I have my Response variable which is Proportion of Range Exposed to extreme events for terrestrial mammal species in the future. More clearly, it is the Difference of Proportion of Range Exposed (DPRE) from historical period to future green gases emission scenarios (it is a measure of the level of increase/decrease of percentage of range exposed): it means that my response variable goes from -1 to 1 (where +1 implies that the range will experience a +100% increase in the proportion of exposure: from 0% in historical period, to 100% in the future scenario).
As said, I am analyzing these differences for all terrestrial mammals (5311 species, across different scenarios and for two time periods, near future (means of 2021-2040) and far future (means of 2081-2100).

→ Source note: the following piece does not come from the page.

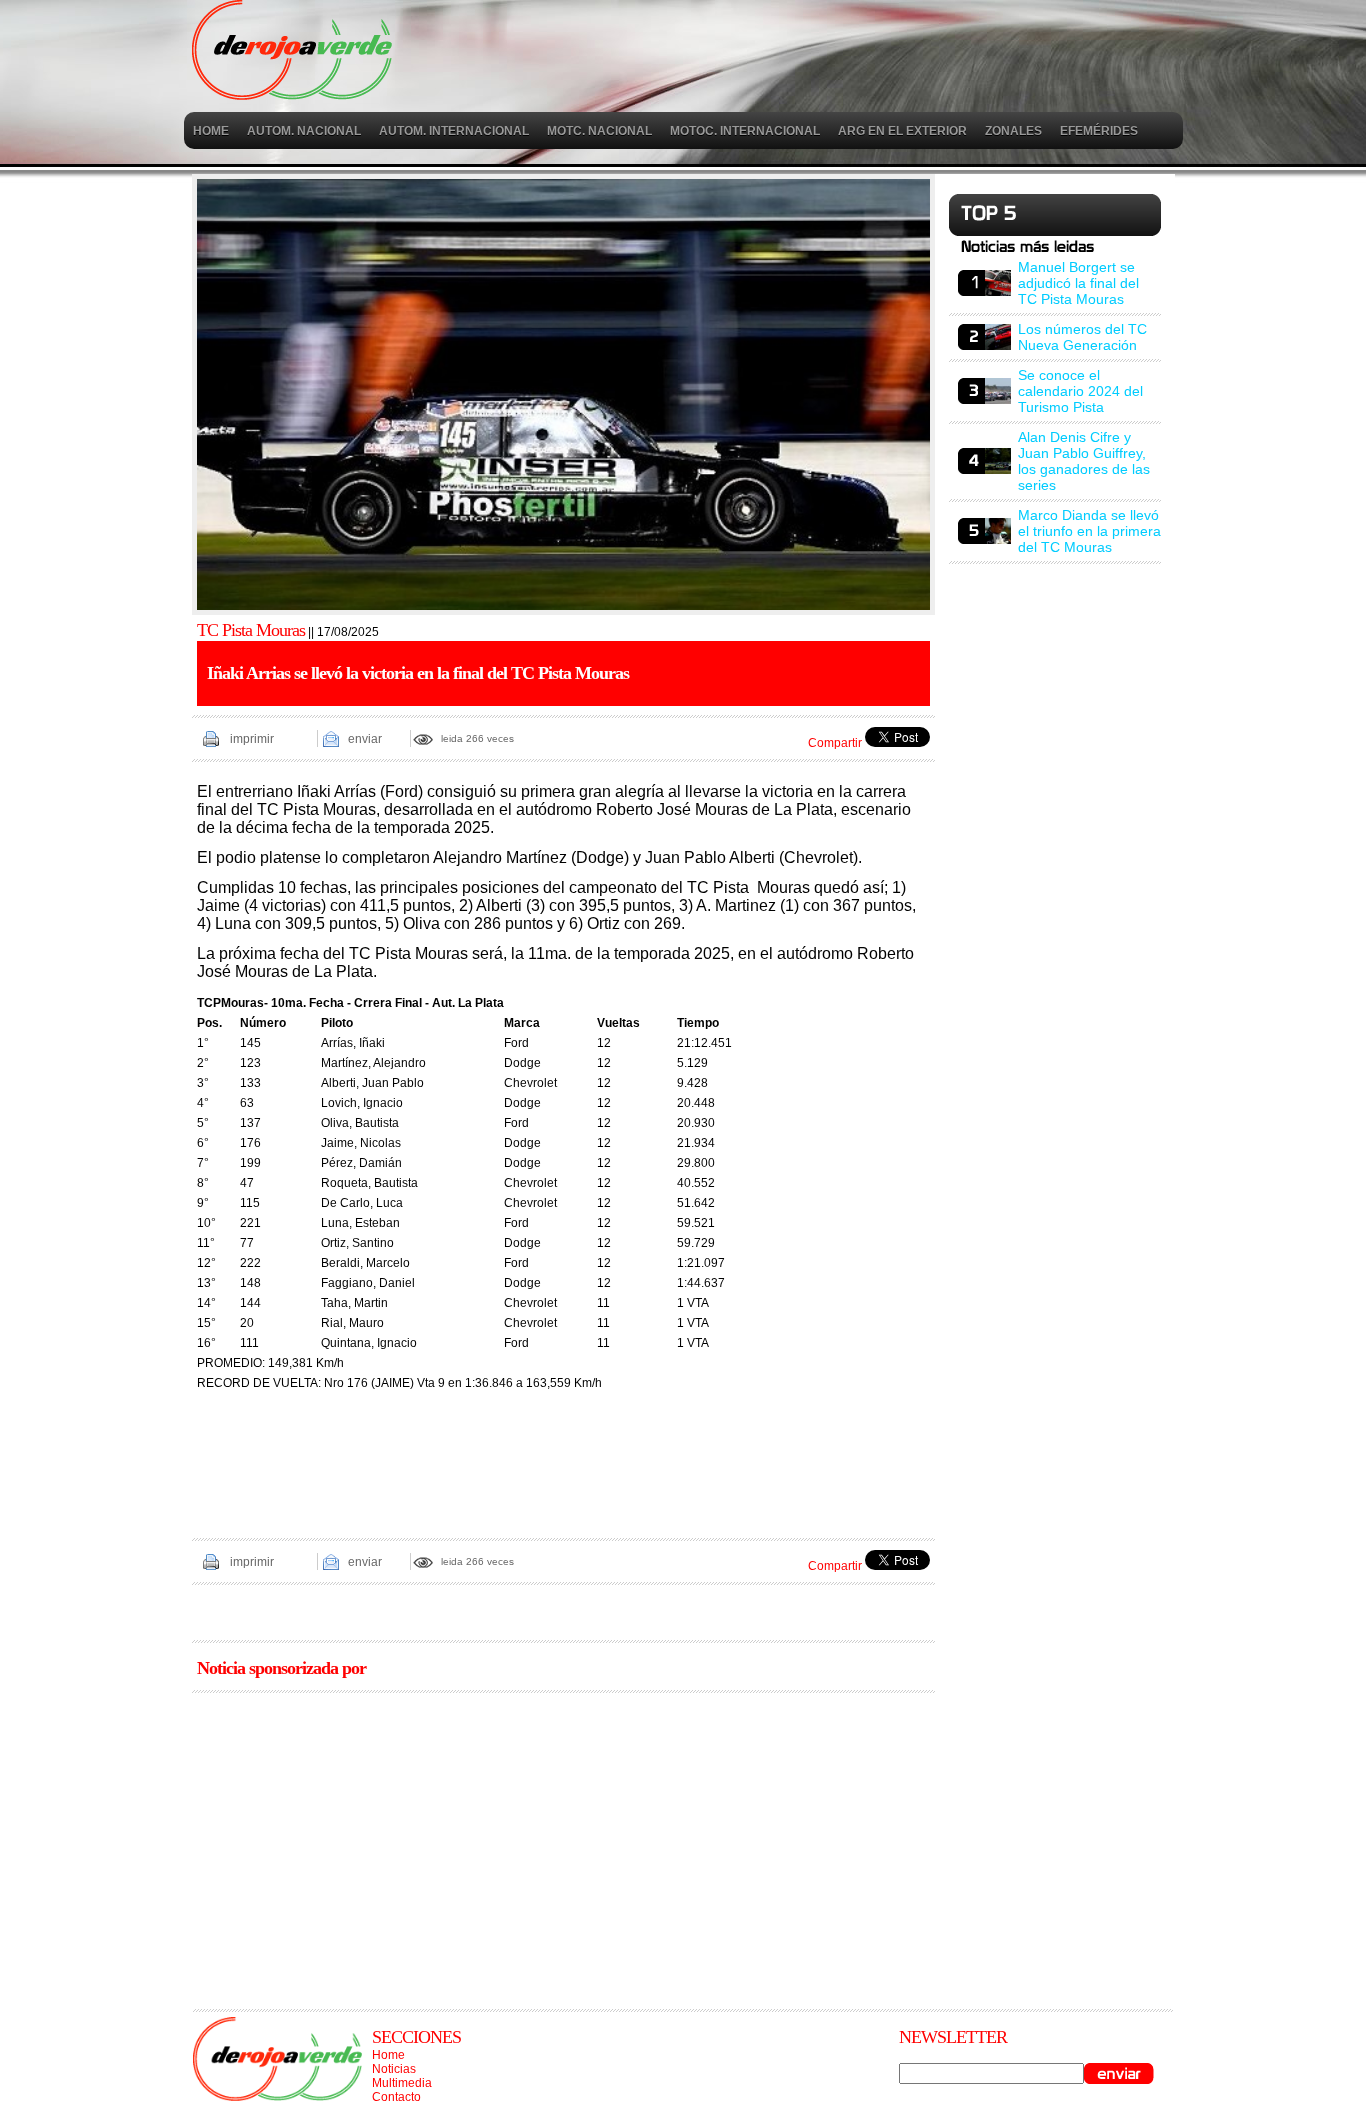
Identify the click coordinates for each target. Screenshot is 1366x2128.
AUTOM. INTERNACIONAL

So, my Explicative variables are:
- 3 Scenarios of green gas emissions (Representative Concentration Pathways: RCP2.6, RCP4.5 and RCP8.5);
- Time Periods (Near Future and Far Future): NF and FF;
- Species: 5311 individuals.
I am not so expert in statistics , so I'm not sure which of the two suggestions I recieved:
- Friedman test with Species as blocks (but in which I should somehow do a nested model, with RCPs as groups, nested within TimePeriods; or a sort of two way Friedman, with RCP and TimePeriod as the two different factors).
- Linear Mixed Models with RCP*TimePeriod as fixed effects, and (TimePeriod | Species ) as random effects.
I run t-test, and all distribution result to be not normal, this is why I was suggested to use Friendman instead of ANOVA; I run pairwise Wilcoxon Rank Sum test and in this case I found significative differences from NF and FF for all RCPs. I have to say I run 3 Wilcoxon, one for every RCP, so maybe a third option would be to create 3 different models, one for every RCP, but this would also go away from the standard analysis of "repated measures" for Friedman test.
Last consideration: I have to run Another model, where the Response variable is the Difference of Proportion of Subrange Exposed. In this case, other Explicative variables are mantained, but in this case analysis is not global but takes in consideration the difference that could be present across 14 IUCN Biomes. So every analysis is made across RCPs, for NF and FF and for all Biomes. Should I create and run 14 (biomes) x 3 (RCPs) x 2 (Time Periods) = 84 models, in this case? OR a sort of double nested (Time Periods and Biomes) model?
If necessary I can provide the large dataframe.